Start of TEXT SECTION

The "Berg" of "Bergkirche" could be interpreted in two ways: the church is built on a hill, but made taller by earth added at the time of construction. From the top of the Kalvarienberg route there are scenic views of Eisenstadt and the surrounding countryside.

==Musical history==
In addition to housing Haydn's tomb, the Bergkirche is notable in the history of music in that it was the scene of the premiere of most of the six late masses that Haydn wrote for his patrons during the final phase of his career. Later, Ludwig van Beethoven led the (unsuccessful) 1807 premiere of his Mass in C (again a commission from the Esterházys) in the church.

According to McGrann, the masses written for performance in the church were only a part of dazzling celebrations put on by the Esterházy family under its head at the time, Nicolaus II:

A typical celebration [would include] a concerted mass, vespers, a lavish banquet and ball, Turkish music on the square for the townsfolk, extensive illuminations, and a fireworks display. ... Even the short journey [0.5 km.] from the palace to the Bergkirche, where Mass was normally held, could be impressive. [[Joseph Carl Rosenbaum|[Court functionary Joseph Carl] Rosenbaum]] mentions ten coaches making their way in 1804; and a visitor to Eisenstadt in 1816 reported second-hand stories about the prince's somewhat unusual entrance into the church: "The Prince used to go to church surrounded by his guard. He rode on horseback through the church, to the door of his tribune, where he sat in solitary grandeur. The Princess also sat alone in her tribune opposite. The offices of the guard occupied another, and the visitors had another to themselves." Accompanying many of the events were the roar of cannons ... reflecting the power and strength of this magnate of Hungary.

In light of its importance for music history, Moses et al. size up the acoustic properties of the church: its many hard surfaces and its high dome result in an echo time they estimate at 4 1/2 to 5 1/2 seconds. The authors go on to emphasize performance styles (emphasizing lightness and the detachment of notes) appropriate for Haydn's music, especially in such venues.

End of TEXT SECTION
Start of SOURCE INFORMATION

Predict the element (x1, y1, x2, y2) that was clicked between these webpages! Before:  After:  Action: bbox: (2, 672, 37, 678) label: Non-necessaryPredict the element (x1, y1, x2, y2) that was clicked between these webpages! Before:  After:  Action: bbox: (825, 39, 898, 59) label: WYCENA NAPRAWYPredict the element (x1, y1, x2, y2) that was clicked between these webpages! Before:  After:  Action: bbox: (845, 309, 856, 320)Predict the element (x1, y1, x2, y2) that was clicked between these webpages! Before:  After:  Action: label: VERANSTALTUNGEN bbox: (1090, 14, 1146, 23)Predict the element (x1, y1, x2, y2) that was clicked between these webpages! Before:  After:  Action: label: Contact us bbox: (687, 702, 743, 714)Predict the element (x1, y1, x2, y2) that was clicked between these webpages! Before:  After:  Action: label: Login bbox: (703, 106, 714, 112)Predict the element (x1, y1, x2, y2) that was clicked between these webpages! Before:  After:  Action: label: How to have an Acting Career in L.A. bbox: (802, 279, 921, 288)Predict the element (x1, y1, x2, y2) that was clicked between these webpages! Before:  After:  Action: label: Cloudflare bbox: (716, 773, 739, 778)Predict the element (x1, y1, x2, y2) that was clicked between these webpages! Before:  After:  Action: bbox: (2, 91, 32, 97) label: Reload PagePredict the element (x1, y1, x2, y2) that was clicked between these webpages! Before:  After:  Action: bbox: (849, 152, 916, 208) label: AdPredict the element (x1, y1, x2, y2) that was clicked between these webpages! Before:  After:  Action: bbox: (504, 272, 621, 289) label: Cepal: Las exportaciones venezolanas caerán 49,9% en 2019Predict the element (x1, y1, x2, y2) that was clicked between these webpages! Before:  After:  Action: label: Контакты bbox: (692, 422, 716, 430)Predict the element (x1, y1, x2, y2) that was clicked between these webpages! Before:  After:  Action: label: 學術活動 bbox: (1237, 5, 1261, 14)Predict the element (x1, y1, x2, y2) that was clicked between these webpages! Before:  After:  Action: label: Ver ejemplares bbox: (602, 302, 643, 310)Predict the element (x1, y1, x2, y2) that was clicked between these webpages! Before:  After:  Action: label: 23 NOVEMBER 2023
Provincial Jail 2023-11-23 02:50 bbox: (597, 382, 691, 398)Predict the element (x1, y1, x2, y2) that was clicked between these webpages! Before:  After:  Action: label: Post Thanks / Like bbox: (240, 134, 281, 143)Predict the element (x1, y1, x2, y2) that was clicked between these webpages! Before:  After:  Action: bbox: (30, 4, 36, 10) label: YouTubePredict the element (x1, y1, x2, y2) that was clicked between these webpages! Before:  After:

End of SOURCE INFORMATION

## PROBLEM
Answer these questions from the Bergkirche text:
(a) Which work did Ludwig van Beethoven lead in its 1807 premiere in the church?
(b) How many coaches does Rosenbaum mention making their way in 1804?
(c) What echo time do Moses et al. estimate for the church?

## WRITTEN ANSWER
(a) His Mass in C.
(b) Ten.
(c) 4 1/2 to 5 1/2 seconds.